-- Entries provided --

"""

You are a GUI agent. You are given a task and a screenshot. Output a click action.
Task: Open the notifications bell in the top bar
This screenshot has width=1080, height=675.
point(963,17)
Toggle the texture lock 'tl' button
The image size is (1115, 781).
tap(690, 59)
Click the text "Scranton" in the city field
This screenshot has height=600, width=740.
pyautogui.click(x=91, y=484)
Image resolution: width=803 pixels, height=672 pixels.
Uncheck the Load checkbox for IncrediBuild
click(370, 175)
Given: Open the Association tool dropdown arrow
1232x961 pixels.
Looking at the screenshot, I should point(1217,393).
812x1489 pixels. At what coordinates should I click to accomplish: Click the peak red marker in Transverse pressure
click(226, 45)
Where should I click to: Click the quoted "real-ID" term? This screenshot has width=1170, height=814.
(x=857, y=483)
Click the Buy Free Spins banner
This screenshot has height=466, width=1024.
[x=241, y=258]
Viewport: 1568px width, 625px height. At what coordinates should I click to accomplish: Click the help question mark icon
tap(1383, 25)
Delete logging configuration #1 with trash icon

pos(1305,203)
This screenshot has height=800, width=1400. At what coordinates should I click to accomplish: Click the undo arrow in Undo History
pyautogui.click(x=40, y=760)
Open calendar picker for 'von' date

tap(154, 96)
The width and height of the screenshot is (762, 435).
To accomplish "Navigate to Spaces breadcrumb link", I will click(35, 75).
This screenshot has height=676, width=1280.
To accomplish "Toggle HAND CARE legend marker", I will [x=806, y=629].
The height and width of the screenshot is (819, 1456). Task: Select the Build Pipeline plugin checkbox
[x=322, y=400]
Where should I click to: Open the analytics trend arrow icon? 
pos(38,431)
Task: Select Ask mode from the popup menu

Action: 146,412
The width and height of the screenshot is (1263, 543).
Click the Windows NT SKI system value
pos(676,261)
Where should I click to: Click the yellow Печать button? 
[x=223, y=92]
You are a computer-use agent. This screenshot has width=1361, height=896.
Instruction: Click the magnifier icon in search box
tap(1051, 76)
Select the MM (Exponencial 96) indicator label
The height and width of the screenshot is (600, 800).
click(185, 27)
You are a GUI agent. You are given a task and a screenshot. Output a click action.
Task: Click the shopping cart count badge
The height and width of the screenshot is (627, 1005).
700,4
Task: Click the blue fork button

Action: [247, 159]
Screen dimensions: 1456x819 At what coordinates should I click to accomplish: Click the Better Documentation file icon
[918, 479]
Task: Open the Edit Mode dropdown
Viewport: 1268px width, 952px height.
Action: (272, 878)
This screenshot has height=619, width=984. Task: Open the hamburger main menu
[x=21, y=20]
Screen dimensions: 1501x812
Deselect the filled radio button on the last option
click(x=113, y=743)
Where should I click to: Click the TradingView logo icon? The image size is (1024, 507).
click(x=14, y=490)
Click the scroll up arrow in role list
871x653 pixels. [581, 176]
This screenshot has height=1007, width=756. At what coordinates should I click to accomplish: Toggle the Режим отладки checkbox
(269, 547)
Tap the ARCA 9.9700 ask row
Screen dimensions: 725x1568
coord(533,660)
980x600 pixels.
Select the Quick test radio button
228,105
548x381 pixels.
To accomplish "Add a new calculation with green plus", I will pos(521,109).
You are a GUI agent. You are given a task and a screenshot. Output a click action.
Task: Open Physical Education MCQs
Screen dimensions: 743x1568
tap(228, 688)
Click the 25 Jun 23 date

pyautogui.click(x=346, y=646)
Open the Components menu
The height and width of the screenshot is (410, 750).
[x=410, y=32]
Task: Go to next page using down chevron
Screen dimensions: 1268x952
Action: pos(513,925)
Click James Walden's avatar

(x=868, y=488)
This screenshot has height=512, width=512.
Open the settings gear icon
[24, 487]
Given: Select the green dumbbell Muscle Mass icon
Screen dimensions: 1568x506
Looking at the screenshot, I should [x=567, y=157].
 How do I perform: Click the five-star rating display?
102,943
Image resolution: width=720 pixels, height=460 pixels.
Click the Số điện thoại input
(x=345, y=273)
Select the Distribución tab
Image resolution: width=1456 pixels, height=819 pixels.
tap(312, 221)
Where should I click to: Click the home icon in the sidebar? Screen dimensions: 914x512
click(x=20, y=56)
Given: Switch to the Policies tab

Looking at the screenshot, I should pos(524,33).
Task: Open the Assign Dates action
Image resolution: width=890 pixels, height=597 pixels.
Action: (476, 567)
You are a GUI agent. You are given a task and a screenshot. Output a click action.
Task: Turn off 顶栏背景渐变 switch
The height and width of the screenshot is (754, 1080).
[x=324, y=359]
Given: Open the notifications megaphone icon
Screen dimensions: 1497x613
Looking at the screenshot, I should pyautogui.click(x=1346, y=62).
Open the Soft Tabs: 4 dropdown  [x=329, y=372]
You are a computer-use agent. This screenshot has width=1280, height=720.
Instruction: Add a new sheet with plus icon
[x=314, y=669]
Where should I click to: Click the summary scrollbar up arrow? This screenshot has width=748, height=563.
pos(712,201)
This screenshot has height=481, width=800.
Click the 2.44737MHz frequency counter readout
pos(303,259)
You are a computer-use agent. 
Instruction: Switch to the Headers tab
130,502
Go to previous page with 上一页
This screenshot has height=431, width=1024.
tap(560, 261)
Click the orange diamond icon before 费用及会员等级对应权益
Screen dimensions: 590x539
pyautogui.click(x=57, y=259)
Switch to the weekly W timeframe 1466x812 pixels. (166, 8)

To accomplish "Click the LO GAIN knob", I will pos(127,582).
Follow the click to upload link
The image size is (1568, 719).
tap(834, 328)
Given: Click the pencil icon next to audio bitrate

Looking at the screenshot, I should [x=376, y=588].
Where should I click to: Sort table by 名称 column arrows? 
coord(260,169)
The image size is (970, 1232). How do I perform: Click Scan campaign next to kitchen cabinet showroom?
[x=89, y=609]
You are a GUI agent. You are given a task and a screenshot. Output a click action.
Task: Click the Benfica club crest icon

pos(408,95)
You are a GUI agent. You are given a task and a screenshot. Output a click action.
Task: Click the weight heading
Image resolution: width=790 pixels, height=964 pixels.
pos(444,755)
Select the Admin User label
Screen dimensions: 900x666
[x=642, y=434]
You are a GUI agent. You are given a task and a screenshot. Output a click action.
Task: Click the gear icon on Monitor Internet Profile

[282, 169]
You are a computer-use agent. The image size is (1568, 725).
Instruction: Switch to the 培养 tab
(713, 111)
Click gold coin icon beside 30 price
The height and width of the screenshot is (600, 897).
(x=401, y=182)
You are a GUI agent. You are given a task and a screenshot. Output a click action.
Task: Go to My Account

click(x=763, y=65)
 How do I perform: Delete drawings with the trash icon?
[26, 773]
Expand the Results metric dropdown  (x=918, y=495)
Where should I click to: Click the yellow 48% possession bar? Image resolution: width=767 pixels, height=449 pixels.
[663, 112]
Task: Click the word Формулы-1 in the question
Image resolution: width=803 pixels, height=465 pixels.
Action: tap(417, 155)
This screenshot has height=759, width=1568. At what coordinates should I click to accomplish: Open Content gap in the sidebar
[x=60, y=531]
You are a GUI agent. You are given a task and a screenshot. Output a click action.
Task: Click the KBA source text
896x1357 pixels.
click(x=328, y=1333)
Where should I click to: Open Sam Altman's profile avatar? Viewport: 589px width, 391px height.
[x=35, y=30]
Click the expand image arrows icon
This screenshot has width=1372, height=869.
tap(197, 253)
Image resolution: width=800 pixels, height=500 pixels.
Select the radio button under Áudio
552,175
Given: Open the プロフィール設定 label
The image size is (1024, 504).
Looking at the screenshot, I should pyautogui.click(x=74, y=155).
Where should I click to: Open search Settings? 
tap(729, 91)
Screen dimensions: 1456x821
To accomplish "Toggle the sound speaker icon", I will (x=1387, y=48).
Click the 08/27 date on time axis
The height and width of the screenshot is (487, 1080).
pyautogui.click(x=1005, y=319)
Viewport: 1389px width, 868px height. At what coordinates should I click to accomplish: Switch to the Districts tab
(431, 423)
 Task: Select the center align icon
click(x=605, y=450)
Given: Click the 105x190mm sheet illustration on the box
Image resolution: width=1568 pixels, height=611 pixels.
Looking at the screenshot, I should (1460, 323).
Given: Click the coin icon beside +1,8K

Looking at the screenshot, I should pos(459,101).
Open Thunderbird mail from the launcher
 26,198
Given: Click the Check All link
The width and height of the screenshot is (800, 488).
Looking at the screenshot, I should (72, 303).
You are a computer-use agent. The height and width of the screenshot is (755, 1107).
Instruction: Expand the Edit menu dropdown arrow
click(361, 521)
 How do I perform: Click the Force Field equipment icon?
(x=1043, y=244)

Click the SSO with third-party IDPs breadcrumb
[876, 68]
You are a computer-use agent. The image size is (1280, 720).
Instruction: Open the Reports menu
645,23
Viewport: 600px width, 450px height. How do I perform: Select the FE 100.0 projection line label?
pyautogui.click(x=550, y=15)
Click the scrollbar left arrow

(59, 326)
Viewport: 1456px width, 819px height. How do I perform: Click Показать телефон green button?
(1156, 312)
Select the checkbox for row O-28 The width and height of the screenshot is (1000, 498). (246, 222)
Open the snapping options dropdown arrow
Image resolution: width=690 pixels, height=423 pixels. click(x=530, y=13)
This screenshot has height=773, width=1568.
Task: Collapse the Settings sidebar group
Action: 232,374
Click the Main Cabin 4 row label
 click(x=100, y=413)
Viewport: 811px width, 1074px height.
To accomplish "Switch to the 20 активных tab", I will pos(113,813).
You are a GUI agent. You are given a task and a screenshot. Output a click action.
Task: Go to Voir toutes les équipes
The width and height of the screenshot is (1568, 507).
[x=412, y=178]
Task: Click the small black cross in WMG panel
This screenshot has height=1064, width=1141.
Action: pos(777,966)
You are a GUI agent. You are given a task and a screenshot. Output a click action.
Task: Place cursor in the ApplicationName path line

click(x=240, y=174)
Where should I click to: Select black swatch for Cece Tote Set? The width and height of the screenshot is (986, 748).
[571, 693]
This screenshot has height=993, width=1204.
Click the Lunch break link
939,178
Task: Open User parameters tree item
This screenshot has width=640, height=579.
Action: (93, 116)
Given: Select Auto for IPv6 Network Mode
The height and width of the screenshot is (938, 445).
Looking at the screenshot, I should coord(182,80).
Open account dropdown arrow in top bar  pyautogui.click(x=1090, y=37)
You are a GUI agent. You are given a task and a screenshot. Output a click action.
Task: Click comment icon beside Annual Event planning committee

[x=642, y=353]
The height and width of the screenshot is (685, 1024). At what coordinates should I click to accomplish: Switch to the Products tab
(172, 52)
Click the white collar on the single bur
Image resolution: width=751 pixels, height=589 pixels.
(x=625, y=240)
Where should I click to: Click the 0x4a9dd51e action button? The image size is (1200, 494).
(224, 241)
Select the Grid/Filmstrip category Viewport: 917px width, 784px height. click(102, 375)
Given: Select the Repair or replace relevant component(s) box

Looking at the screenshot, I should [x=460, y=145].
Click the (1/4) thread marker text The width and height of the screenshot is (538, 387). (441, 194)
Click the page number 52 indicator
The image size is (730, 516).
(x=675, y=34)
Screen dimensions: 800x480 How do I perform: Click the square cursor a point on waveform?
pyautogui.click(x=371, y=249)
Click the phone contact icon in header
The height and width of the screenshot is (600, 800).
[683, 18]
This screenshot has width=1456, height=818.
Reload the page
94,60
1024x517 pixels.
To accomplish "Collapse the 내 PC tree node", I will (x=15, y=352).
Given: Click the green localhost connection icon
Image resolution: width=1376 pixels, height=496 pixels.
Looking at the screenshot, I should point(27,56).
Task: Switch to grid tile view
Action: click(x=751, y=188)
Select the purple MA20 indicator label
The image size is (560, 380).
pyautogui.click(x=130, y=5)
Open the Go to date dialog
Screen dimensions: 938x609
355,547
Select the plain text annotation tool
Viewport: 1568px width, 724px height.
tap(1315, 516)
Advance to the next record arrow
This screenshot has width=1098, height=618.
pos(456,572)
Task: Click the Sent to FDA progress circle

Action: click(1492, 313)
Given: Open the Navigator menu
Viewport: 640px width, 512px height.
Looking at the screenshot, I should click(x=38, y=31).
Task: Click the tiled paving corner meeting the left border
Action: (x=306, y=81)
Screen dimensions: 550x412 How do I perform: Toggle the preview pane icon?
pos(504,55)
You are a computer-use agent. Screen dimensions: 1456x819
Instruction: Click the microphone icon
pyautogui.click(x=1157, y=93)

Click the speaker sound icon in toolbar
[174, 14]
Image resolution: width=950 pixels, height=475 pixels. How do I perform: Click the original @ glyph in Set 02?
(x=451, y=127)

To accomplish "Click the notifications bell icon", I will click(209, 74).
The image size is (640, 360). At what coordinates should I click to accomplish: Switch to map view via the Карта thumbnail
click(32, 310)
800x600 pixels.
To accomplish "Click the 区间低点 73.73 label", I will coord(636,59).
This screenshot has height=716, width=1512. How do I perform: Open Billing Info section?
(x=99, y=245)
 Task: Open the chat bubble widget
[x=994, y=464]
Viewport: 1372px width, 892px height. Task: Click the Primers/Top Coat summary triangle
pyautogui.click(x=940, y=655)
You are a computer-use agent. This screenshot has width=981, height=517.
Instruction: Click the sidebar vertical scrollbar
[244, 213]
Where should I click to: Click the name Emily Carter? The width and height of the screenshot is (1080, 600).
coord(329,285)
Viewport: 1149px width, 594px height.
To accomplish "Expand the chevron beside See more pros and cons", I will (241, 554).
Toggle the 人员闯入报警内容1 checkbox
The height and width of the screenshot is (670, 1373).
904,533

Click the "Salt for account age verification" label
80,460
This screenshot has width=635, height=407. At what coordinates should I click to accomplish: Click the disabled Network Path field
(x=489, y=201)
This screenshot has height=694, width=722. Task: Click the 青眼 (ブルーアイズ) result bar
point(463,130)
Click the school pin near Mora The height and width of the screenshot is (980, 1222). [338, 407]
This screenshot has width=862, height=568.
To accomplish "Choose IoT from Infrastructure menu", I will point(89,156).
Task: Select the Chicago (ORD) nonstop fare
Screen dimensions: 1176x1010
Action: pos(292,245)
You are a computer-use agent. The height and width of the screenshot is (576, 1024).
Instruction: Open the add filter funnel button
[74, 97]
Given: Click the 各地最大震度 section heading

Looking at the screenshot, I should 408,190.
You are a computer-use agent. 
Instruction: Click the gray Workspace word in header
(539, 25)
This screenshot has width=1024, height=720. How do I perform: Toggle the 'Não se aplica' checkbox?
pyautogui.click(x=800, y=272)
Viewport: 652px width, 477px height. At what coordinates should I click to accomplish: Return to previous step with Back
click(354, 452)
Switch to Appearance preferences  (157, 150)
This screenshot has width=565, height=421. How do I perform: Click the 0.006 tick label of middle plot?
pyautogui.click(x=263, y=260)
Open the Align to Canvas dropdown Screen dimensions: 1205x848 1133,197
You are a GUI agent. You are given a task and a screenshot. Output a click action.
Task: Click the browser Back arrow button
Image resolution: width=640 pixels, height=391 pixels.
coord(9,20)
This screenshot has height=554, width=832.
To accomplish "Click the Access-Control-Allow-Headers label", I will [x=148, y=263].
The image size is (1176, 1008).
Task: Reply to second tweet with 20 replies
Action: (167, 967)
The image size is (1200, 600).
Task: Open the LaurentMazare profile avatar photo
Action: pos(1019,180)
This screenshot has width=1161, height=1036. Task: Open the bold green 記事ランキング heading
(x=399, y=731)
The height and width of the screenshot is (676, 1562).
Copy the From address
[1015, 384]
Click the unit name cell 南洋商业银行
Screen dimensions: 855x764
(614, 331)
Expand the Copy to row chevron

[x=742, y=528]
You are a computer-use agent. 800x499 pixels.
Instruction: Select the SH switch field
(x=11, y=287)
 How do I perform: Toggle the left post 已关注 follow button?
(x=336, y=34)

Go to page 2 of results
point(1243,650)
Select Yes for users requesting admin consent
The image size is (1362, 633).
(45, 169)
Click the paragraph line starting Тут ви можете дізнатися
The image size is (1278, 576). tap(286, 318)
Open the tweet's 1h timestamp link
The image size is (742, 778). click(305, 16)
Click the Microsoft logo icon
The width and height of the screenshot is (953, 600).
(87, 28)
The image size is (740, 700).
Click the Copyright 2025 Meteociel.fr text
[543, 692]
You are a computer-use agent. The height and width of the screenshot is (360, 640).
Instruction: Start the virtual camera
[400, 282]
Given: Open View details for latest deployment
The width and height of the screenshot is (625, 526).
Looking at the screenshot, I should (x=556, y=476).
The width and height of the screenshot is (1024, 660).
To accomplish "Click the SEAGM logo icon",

"""

-- Exercise requirements --
From the records above, copy every line that holds the word "tree".

-- Task result --
Task: Open User parameters tree item
To accomplish "Collapse the 내 PC tree node", I will (x=15, y=352).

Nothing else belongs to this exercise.